Instructions to follow: Could you print each entry below verbatim while omitting the pictures?
○ ○ ○ ○
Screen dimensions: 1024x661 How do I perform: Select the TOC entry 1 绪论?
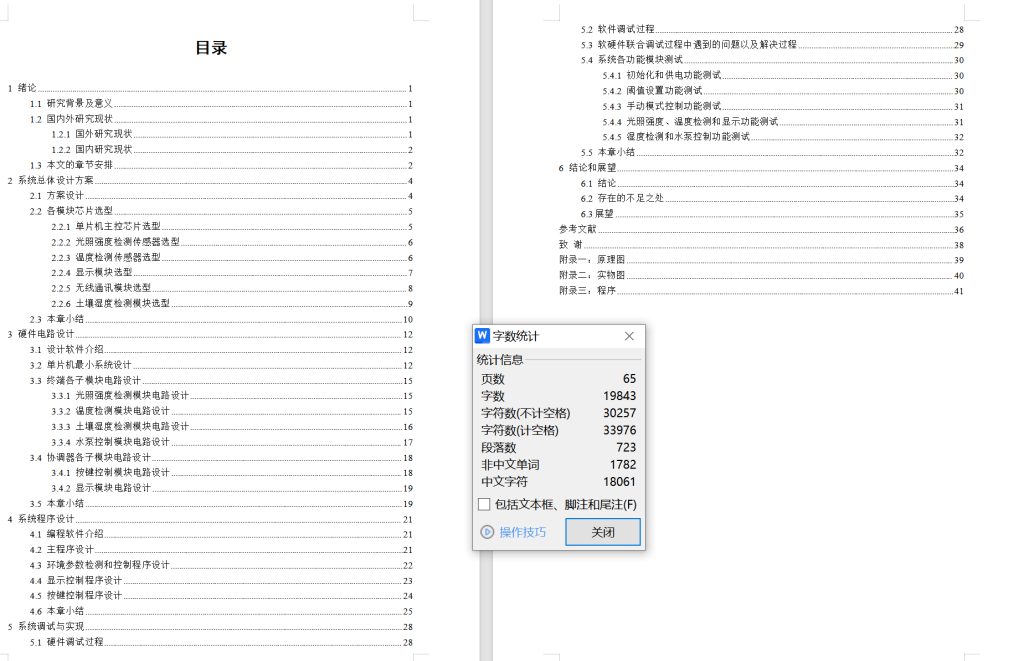coord(25,87)
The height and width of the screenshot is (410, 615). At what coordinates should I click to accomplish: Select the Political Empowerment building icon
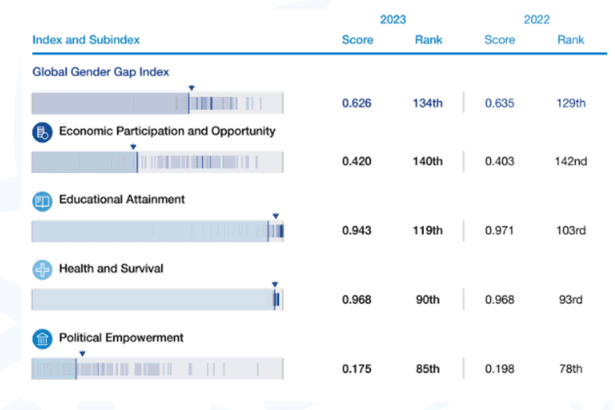(43, 339)
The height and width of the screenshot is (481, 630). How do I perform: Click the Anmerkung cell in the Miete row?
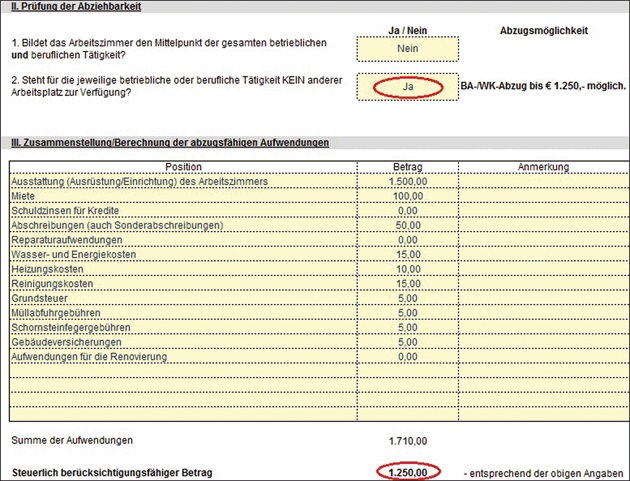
○ ○ ○ ○
Answer to this exercise:
Screen dimensions: 1024x661 How do I perform: Select the TOC entry 1 绪论?
coord(25,87)
The height and width of the screenshot is (410, 615). At what coordinates should I click to accomplish: Select the Political Empowerment building icon
(43, 339)
The height and width of the screenshot is (481, 630). How do I perform: Click the Anmerkung cell in the Miete row?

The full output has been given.